* [THE TASK]
Answer these questions using the text about Yeroham and The Band's Visit.
(a) How many Tony Awards did the Broadway show win?
(b) What headline appears on the show's website?
(c) What is Miri's job in the town?

** begin EXCERPT PROVIDED **

Mel Alexenberg

Mel Alexenberg – 10 Tony Awards and an Amazing Hasidic Tale

Mel Alexenberg – 10 Tony Awards and an Amazing Hasidic Tale

Hearing that the Broadway show The Band’s Visit won ten Tony Awards connected New York where I was born and educated to Yeroham in the Negev desert mountains that became my home forty years ago.  Yeroham was the setting for the original 2007 Israeli film that was reshaped for Broadway.  A 2004 Israeli film Turn Left at the End of the World highlights the difficulties of Moroccan and Indian Jews in their new life in Yeroham in 1968.

“Welcome to Nowhere…” is the headline of the website of the Broadways show. “Spend an evening in the company of unforgettable strangers at the award-winning musical, THE BAND’S VISIT. It rejoices in the way music brings us to life, brings us to laughter, brings us to tears, and ultimately, brings us together.”

Today, our son Ron and his wife tell everyone about the quality of life they enjoy with their six children and a grandson in the charming town of Yeroham that he has made his home for four decades.  Ron is a rabbi (Yeshivat Merkaz Harav in Jerusalem) and scientist (Ben-Gurion University of the Negev) who teaches about the interrelationships between Torah and science. His wife Miri is a social worker in the town.

How my wife Miriam and our New York born sons Ari and Ron came to Yeroham where our fourth child Moshe was born is a Hasidic tale of miraculous proportions.  Our daughter Iyrit was staying with her grandmother in Bat Yam.

** end EXCERPT PROVIDED **
** begin DATASET SECTION **

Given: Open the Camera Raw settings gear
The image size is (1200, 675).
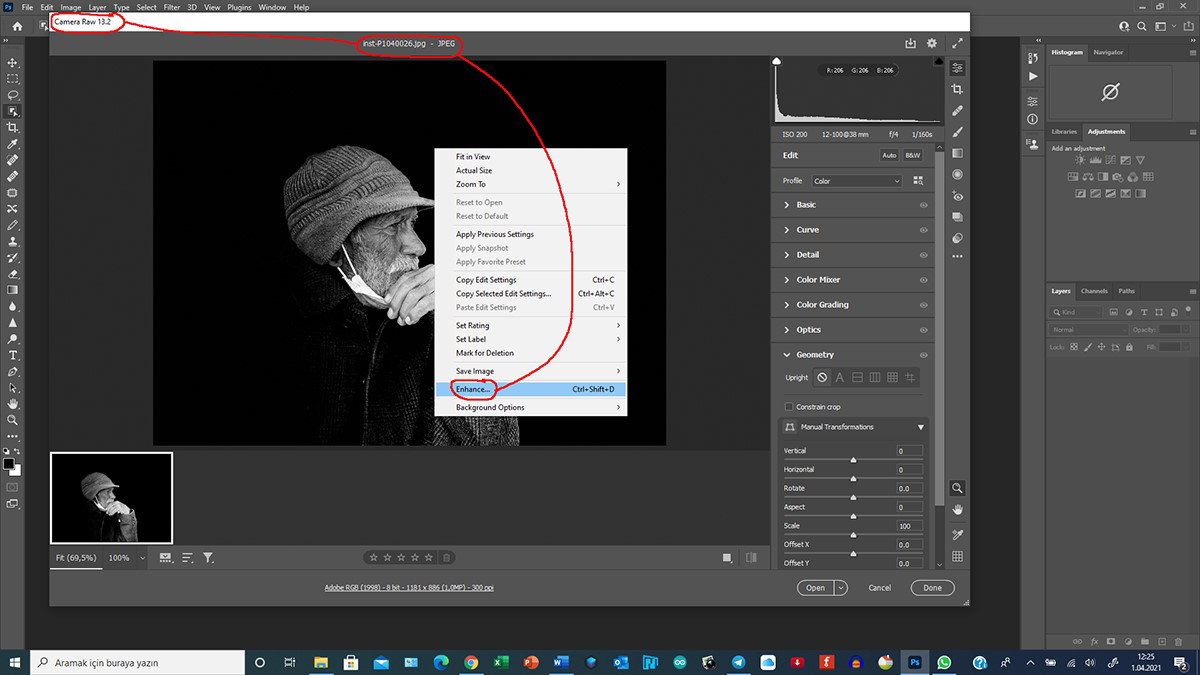Looking at the screenshot, I should click(x=932, y=44).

** end DATASET SECTION **

* [TASK ANSWER]
(a) Ten
(b) "Welcome to Nowhere…"
(c) She is a social worker.